Account

Plugin device flow

The extension uses the standard OAuth 2.0 device authorization flow. No redirect URIs, no client secrets — just a short user code and a tab on /account.

Why device flow?

The extension lives in a browser process that doesn't own a meaningful URL — it can't register a redirect URI, and a popup callback is fragile across browsers. The device flow side-steps the problem entirely: the extension just polls until you approve a code from a regular browser tab.

Endpoints

Method & path	Who calls it	What it does
`POST /auth/device/code`	Extension	Issues a fresh `device_code` + `user_code` pair.
`POST /auth/device/approve`	You, signed into the browser	Binds a `user_code` to your account.
`POST /auth/device/poll`	Extension	Trades an approved `device_code` for an access + refresh token pair.

Walkthrough

1. Extension requests a code

Triggered when you click Connect to xgoose.org in the extension popup. The extension calls:

POST https://api.xgoose.org/auth/device/code
Content-Type: application/json

{ "client_id": "xgoose-safari" }

The response:

{
  "device_code": "…long opaque token…",
  "user_code": "A1B2-C3D4",
  "verification_uri": "https://xgoose.org/account",
  "verification_uri_complete": "https://xgoose.org/account?device=A1B2-C3D4",
  "expires_in": 600,
  "interval": 5
}

The extension stores device_code in memory (never on disk), displays the user_code, and opens verification_uri_complete in a new tab.

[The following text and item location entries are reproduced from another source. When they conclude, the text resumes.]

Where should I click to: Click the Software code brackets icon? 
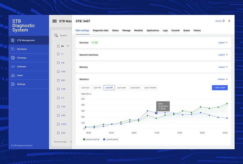tap(13, 67)
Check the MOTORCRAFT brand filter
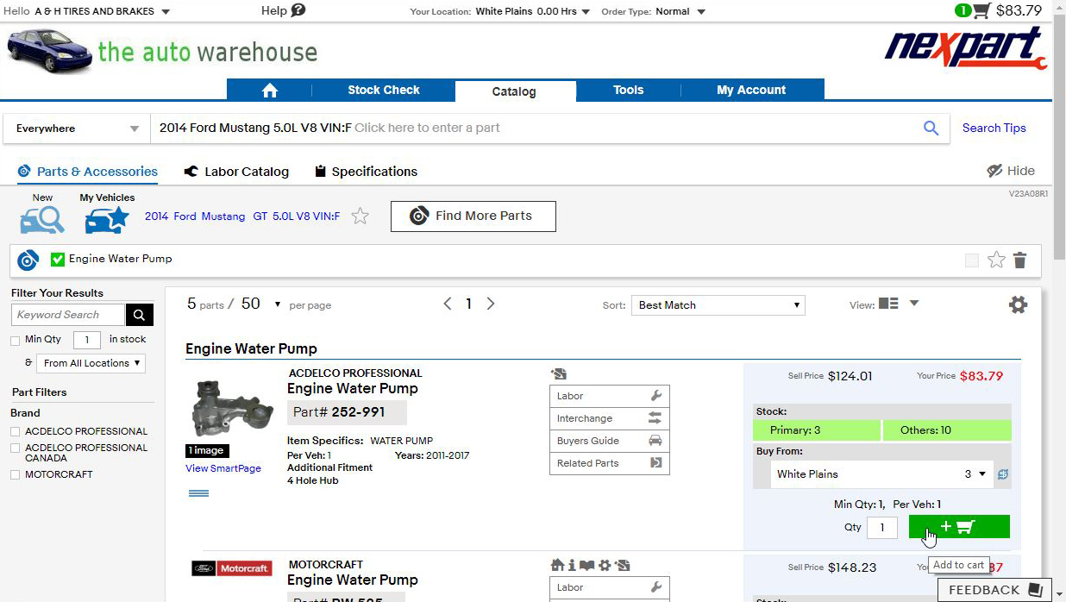 click(x=16, y=474)
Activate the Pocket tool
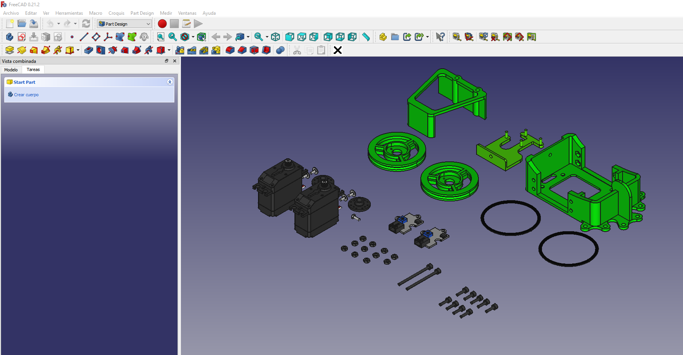This screenshot has height=355, width=683. [88, 50]
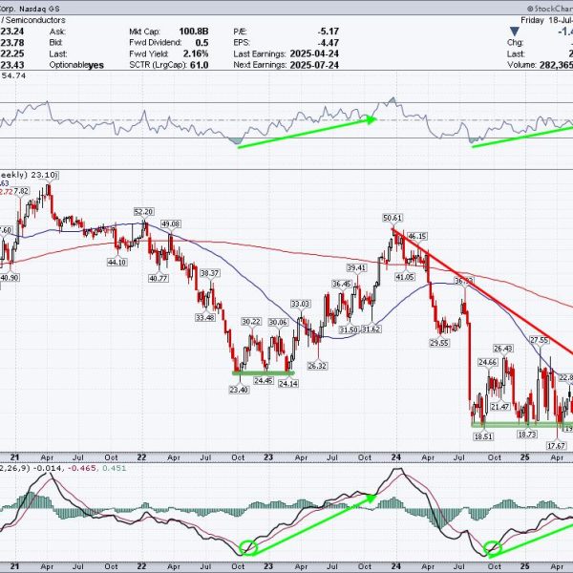Click the blue down-triangle change indicator

[x=515, y=32]
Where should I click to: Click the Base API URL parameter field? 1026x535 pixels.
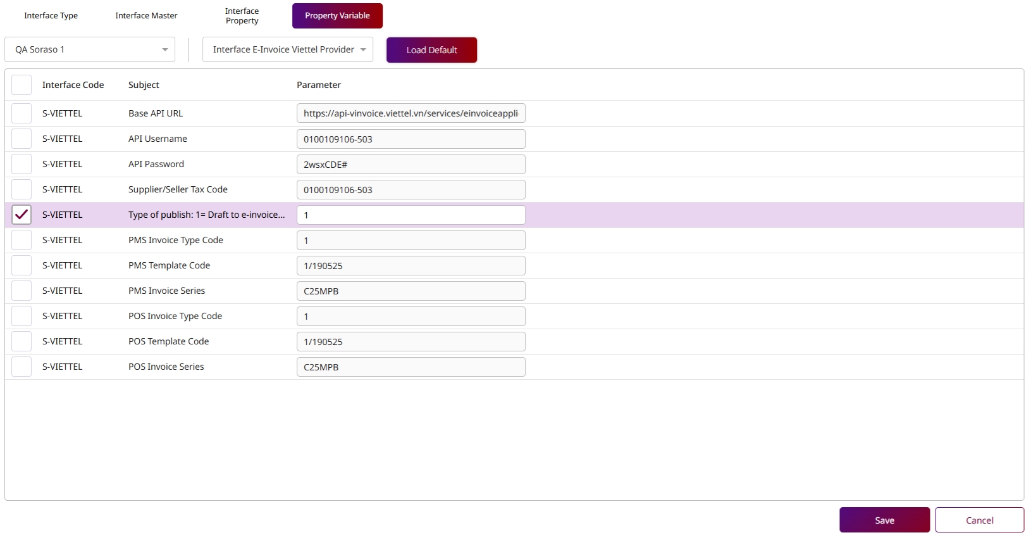pos(411,113)
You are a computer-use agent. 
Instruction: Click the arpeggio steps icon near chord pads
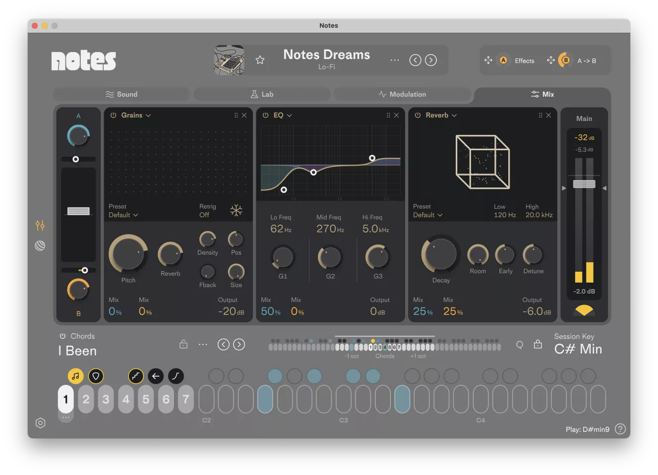click(136, 376)
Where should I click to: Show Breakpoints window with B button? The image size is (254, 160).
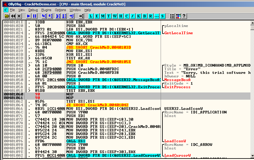pyautogui.click(x=145, y=16)
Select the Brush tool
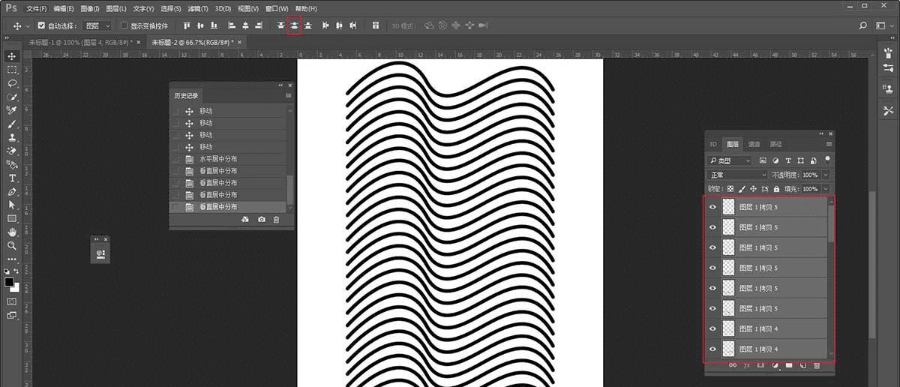900x387 pixels. coord(12,124)
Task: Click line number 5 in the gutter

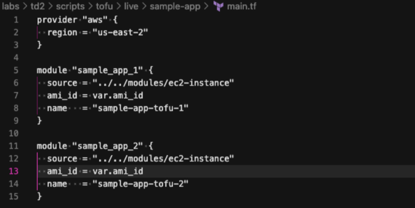Action: click(x=16, y=70)
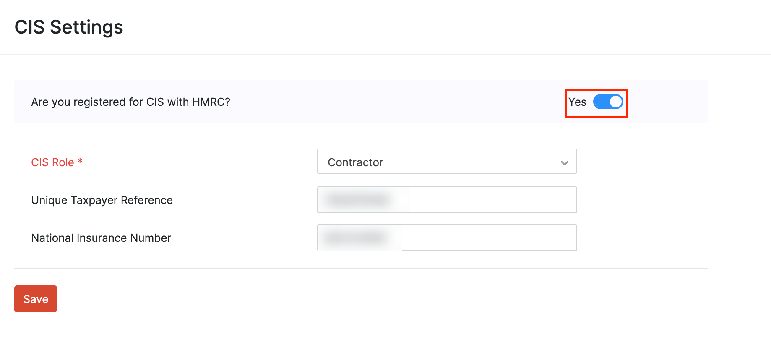The width and height of the screenshot is (771, 340).
Task: Click the blurred National Insurance Number value
Action: click(x=356, y=238)
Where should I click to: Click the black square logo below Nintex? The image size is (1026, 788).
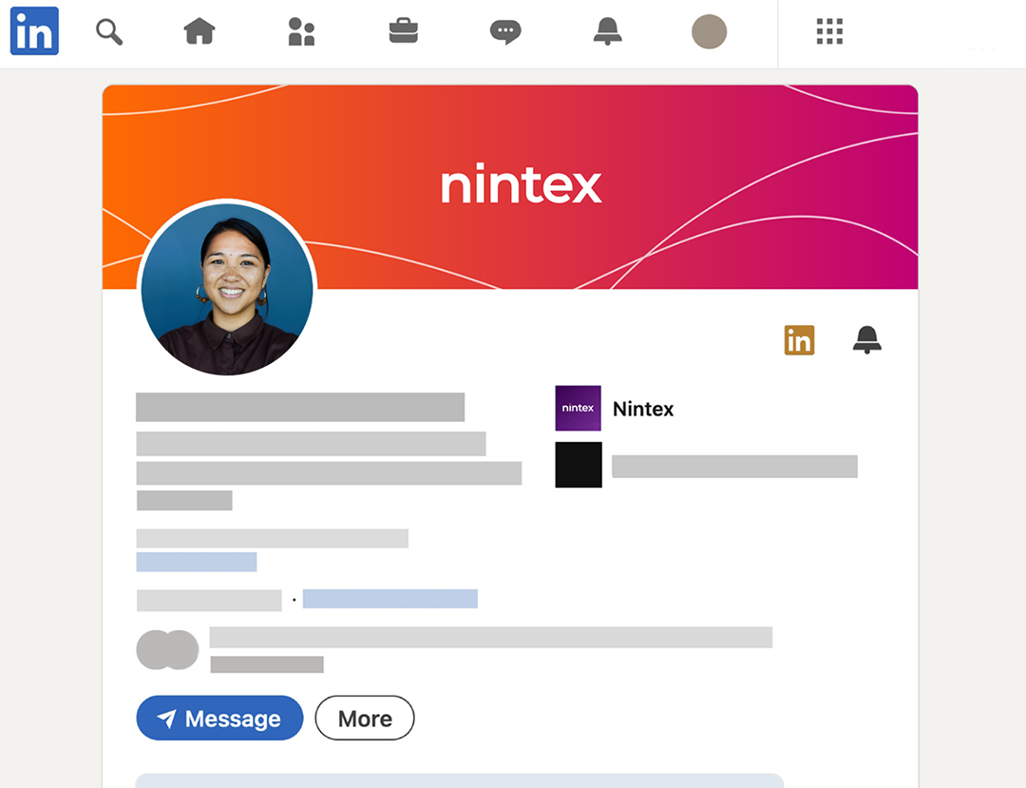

2. You approve it in the browser

The /account page reads the ?device query param (pre-fills the input) and asks you to confirm. Submitting calls:

POST /auth/device/approve
Authorization: Bearer <your access token>
Content-Type: application/json

{ "user_code": "A1B2-C3D4" }

The worker matches the user code, records approved_at and user_id on the row, and returns { "ok": true }. From here, the device code is bound to you for the remainder of its 10-minute window.

3. Extension polls and gets tokens

Meanwhile, the extension is calling poll roughly every interval seconds (5 by default):

POST /auth/device/poll
Content-Type: application/json

{ "device_code": "…", "client_id": "xgoose-safari" }

Possible responses:

200 OK { access_token, refresh_token, access_token_expires_at, token_type: "Bearer" } — you approved; the device code is deleted server-side so the same poll can't replay.
400 { "error": "authorization_pending" } — keep polling.
429 slow_down — you polled faster than the advertised interval; back off.
400 { "error": "expired_token" } — 10 minutes elapsed. Start over with a fresh /auth/device/code request.

Lifetimes

Device codes: 10 minutes from issue. Single-use; the row is deleted on successful poll.
Poll interval: 5 seconds. Earlier polls return slow_down.
Access token (issued): 15 minutes by default.
Refresh token (issued): 60 days; rotates on every use of POST /auth/refresh.

Security notes

The device_code is stored server-side only as a SHA-256 hash, so a leaked DB dump can't replay pairings.
client_id is enforced on poll: the same code can't be redeemed by a different client than the one that requested it.
Approving a user code requires a logged-in browser session, which itself requires a verified email. There is no public way to approve someone else's pairing.
The extension can revoke its own session at any time from /account → Sessions.

Reference

See RFC 8628 for the canonical description of the flow. We follow it strictly modulo error-code spellings (we return expired_token and authorization_pending, both 400; and slow_down as 429).